The man looked her in the eyes while he replied in a low
voice, "Looking at paradise, Miss Janice."

"Janice Meredith," said her mother's voice, sternly, "thou
good-for-nothing! Thou'st let the syrup burn, and the smell
is all over the house. Charles, what dost thou mean by loafing
indoors at this hour of the day? Go about thy work."

And paradise dissolved into a pot of burnt syrup.


IX
PARADISE AND ELSEWHERE

While Charles was within hearing, Mrs. Meredith
continued to scold Janice about the burnt syrup,
but this subject was ended with his exit.
"I'm ashamed that a daughter of mine should
allow a servant to be so familiar," Mrs. Meredith began anew.
"'T is a shame on us all, Janice. Hast thou no idea of what
is decent and befitting to a girl of thy station?"

"He was n't familiar," cried Janice, angrily and proudly,
"and you should know that if he had been I--he was telling
me--"

"Yes," cried her mother, "tell me what he was saying
about paradise?
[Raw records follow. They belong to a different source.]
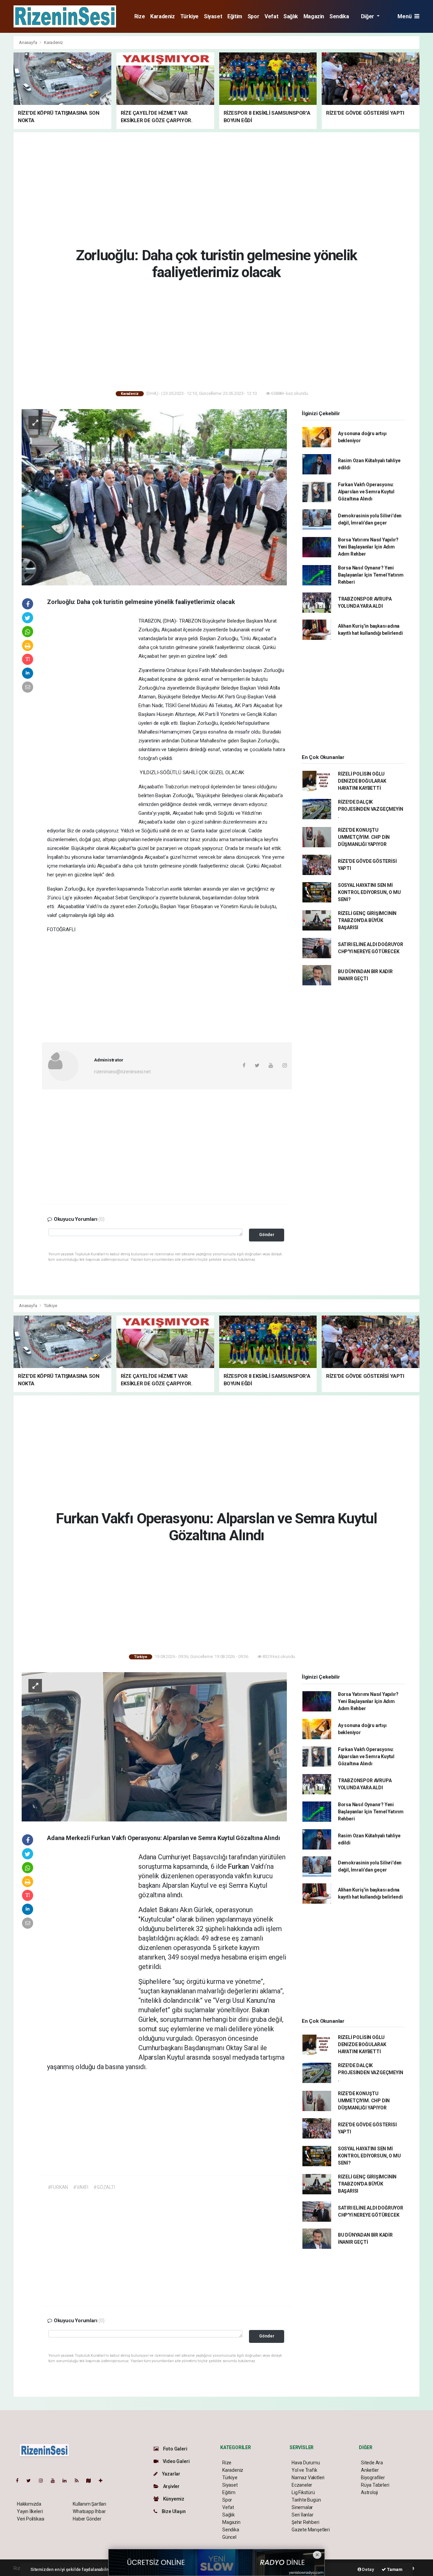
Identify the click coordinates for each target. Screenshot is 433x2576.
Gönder (266, 1234)
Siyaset (213, 16)
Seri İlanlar (303, 2514)
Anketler (370, 2470)
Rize (139, 16)
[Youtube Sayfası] (55, 2480)
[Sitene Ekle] (103, 2480)
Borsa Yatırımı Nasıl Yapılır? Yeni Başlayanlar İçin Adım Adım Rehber (368, 547)
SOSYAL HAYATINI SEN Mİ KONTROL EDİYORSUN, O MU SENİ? (369, 892)
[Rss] (79, 2480)
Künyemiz (173, 2499)
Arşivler (171, 2486)
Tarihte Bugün (306, 2500)
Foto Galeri (174, 2448)
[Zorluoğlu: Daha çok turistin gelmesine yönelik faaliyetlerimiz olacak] (154, 496)
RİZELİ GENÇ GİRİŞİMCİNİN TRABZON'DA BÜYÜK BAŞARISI (367, 920)
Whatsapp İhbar (89, 2511)
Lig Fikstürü (303, 2492)
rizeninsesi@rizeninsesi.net (122, 1071)
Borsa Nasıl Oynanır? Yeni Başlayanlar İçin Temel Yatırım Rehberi (371, 575)
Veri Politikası (30, 2519)
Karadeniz (162, 16)
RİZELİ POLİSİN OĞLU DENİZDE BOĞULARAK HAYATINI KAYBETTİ (362, 781)
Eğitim (234, 16)
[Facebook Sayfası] (20, 2480)
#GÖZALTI (104, 2187)
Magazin (313, 16)
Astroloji (369, 2492)
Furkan (239, 1866)
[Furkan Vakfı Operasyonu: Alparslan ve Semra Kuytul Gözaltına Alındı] (154, 1746)
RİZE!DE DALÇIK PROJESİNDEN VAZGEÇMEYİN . (370, 809)
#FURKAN (58, 2187)
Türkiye (189, 16)
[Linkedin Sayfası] (67, 2480)
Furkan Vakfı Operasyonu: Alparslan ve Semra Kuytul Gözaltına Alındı (366, 491)
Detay (367, 2569)
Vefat (271, 16)
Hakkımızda (29, 2504)
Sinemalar (302, 2507)
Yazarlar (170, 2474)
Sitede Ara (372, 2462)
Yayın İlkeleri (30, 2511)
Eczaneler (302, 2485)
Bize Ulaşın (173, 2511)
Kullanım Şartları (89, 2504)
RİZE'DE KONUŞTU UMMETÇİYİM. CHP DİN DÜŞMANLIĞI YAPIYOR (364, 837)
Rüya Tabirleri (375, 2485)
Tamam (394, 2569)
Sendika (339, 16)
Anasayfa (28, 42)
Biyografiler (373, 2477)
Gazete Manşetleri (311, 2529)
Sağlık (290, 16)
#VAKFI (80, 2187)
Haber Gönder (87, 2519)
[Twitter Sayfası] (31, 2480)
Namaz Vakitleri (308, 2477)
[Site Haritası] (91, 2480)
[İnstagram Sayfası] (43, 2480)
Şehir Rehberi (305, 2522)
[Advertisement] (216, 188)
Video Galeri (175, 2461)
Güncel (229, 2537)
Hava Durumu (306, 2462)
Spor (253, 16)
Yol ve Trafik (304, 2470)
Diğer (368, 16)
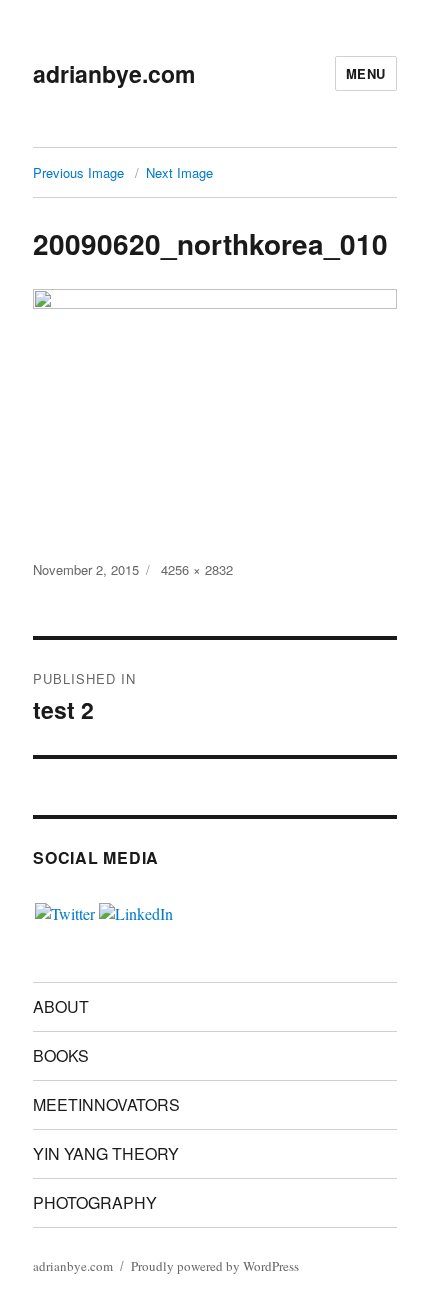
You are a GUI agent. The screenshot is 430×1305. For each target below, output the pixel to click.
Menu (366, 73)
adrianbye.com (114, 73)
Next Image (179, 172)
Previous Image (78, 172)
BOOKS (61, 1055)
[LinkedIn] (136, 910)
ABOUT (61, 1006)
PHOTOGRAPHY (95, 1202)
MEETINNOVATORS (106, 1104)
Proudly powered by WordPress (215, 1266)
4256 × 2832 (197, 569)
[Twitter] (65, 910)
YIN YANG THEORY (106, 1153)
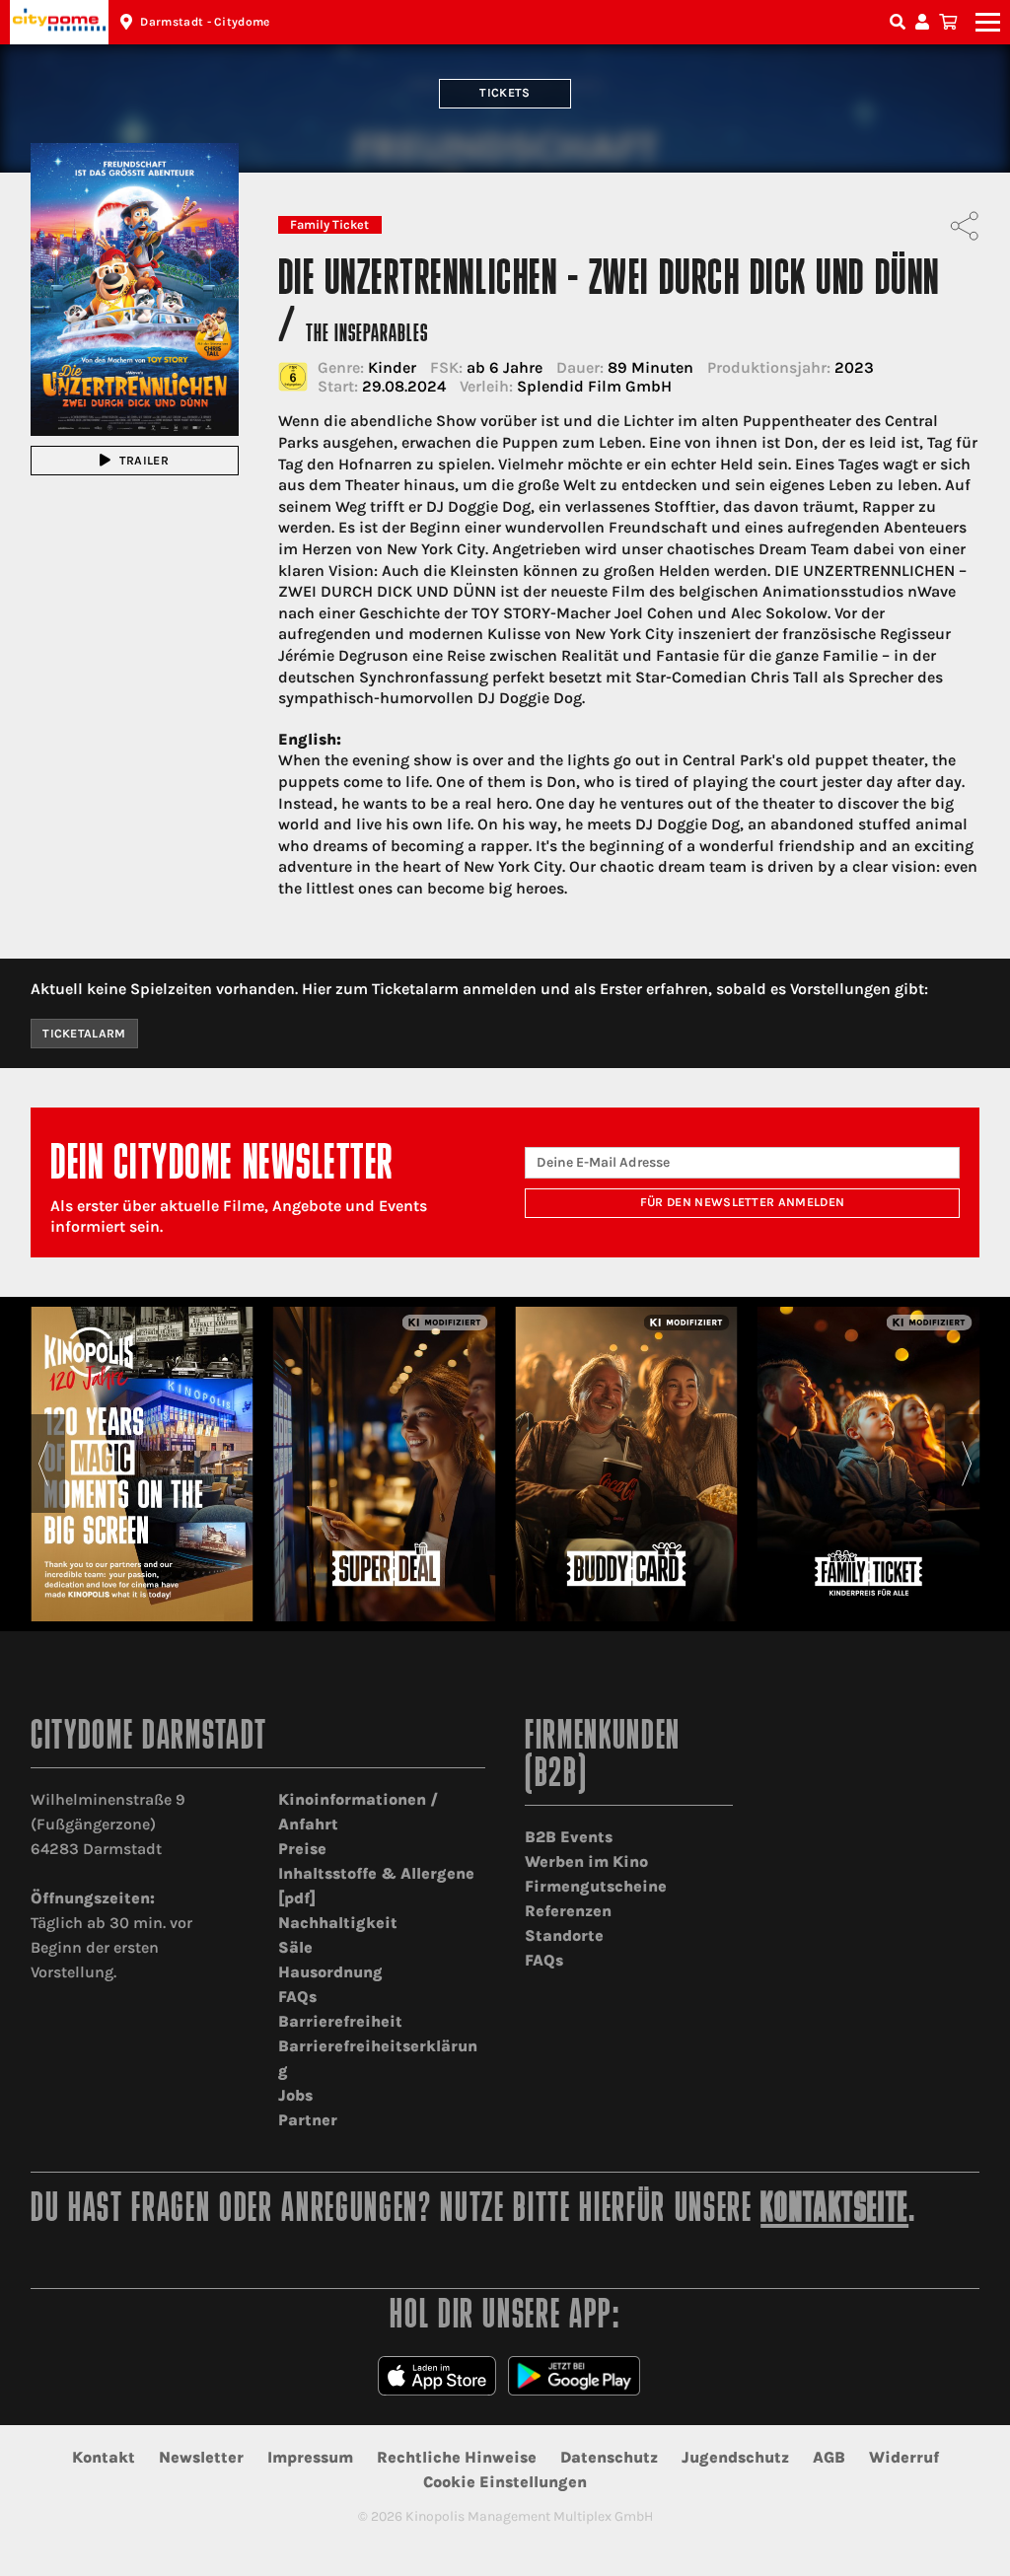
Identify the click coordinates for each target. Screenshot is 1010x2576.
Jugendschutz (735, 2457)
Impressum (310, 2457)
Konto (925, 22)
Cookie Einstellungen (505, 2481)
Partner (307, 2120)
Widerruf (904, 2457)
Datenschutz (609, 2457)
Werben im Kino (586, 1861)
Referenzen (568, 1910)
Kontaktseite (834, 2210)
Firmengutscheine (596, 1886)
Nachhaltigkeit (337, 1922)
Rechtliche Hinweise (457, 2457)
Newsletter (201, 2457)
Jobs (295, 2095)
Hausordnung (330, 1972)
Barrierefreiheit (340, 2021)
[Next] (967, 1463)
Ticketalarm (84, 1033)
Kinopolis (59, 22)
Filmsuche (899, 22)
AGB (829, 2457)
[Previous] (43, 1463)
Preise (302, 1848)
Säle (295, 1947)
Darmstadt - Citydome (204, 22)
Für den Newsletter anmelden (742, 1202)
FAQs (297, 1996)
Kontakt (103, 2457)
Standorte (564, 1935)
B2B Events (569, 1836)
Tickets (504, 93)
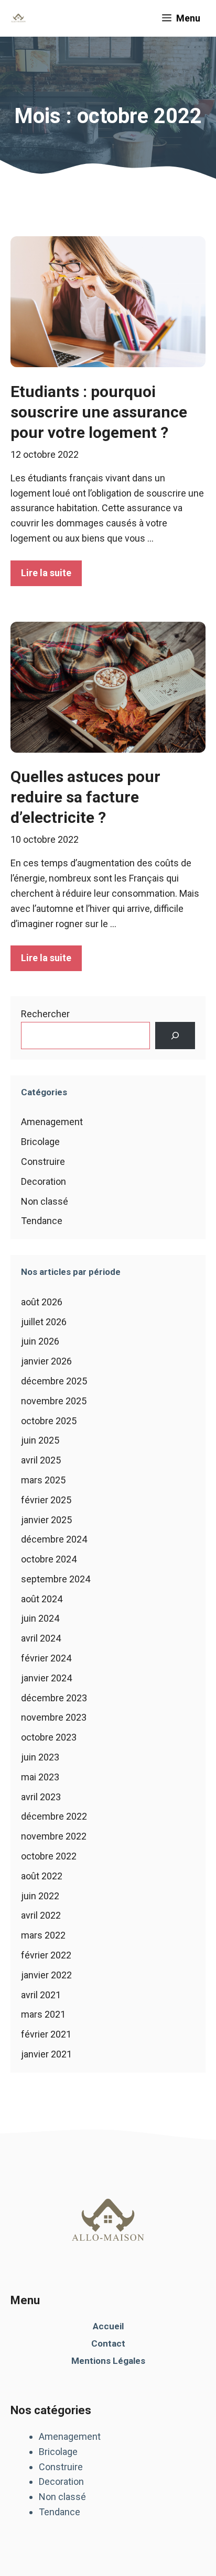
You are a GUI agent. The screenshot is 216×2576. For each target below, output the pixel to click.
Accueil (108, 2326)
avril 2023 (41, 1796)
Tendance (41, 1220)
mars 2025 (43, 1479)
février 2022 (46, 1955)
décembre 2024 (54, 1539)
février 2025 (46, 1499)
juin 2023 (40, 1757)
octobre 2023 (49, 1737)
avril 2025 (41, 1460)
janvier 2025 (46, 1519)
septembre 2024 (55, 1578)
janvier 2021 (46, 2054)
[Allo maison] (18, 18)
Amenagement (52, 1121)
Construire (43, 1161)
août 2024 (41, 1598)
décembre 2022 (54, 1816)
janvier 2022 (46, 1974)
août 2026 (41, 1301)
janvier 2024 (46, 1677)
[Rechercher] (175, 1035)
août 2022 (41, 1875)
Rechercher (45, 1013)
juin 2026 (40, 1341)
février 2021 (46, 2034)
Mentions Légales (108, 2360)
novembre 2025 (54, 1400)
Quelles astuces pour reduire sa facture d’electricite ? (85, 797)
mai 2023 (40, 1776)
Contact (108, 2343)
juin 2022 (40, 1895)
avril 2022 (41, 1915)
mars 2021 (43, 2014)
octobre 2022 (49, 1856)
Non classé (44, 1201)
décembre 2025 (54, 1380)
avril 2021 (41, 1994)
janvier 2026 (46, 1361)
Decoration (43, 1181)
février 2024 (46, 1658)
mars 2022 (43, 1935)
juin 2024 (40, 1618)
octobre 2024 (49, 1559)
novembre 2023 (54, 1717)
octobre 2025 (49, 1420)
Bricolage (40, 1141)
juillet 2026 (44, 1321)
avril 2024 (41, 1638)
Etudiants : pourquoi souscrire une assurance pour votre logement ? (98, 412)
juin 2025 (40, 1440)
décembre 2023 (54, 1697)
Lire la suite (46, 572)
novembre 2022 (54, 1836)
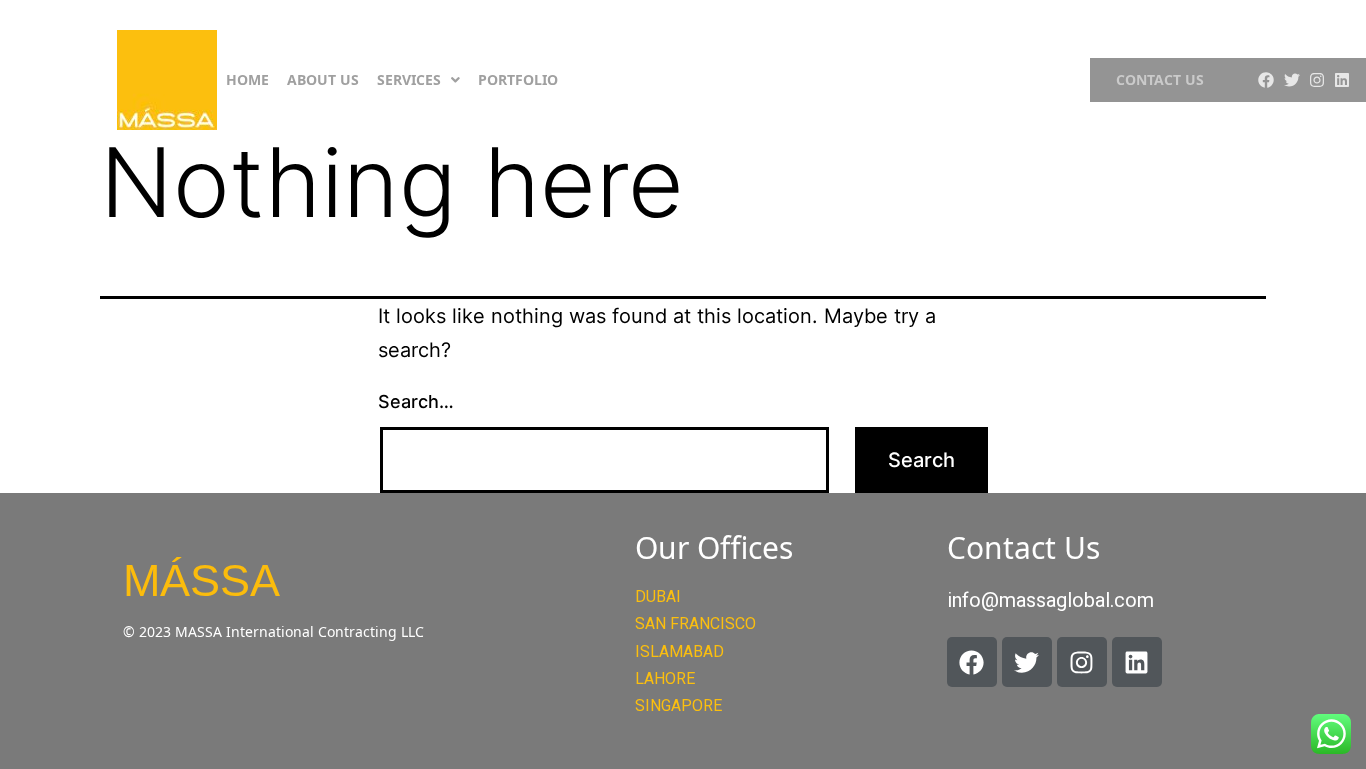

Dost think me a nizey, child, not to know
what men mean when they talk about paradise?"

Janice's cheeks reddened, and she replied hotly, "If men
talked to you about paradise, why should n't they talk to me?
I'm sure 't is a pleasant change after the parson's everlasting
and eternal talk of an everlasting and eternal--"

"Don't thee dare say it!" interrupted Mrs. Meredith.
"Thou fallen, sin-eaten child! Go to thy room and stay
there for the rest of the day. 'T is all of a piece that thou
shouldst disgrace us by unseemly conduct with a stable-boy.
Fine talk 't will make for the tavern."

The injustice and yet possible truth in this speech was too
much for Janice to hear, and without an attempt at reply, she
burst into a storm of tears and fled to her room.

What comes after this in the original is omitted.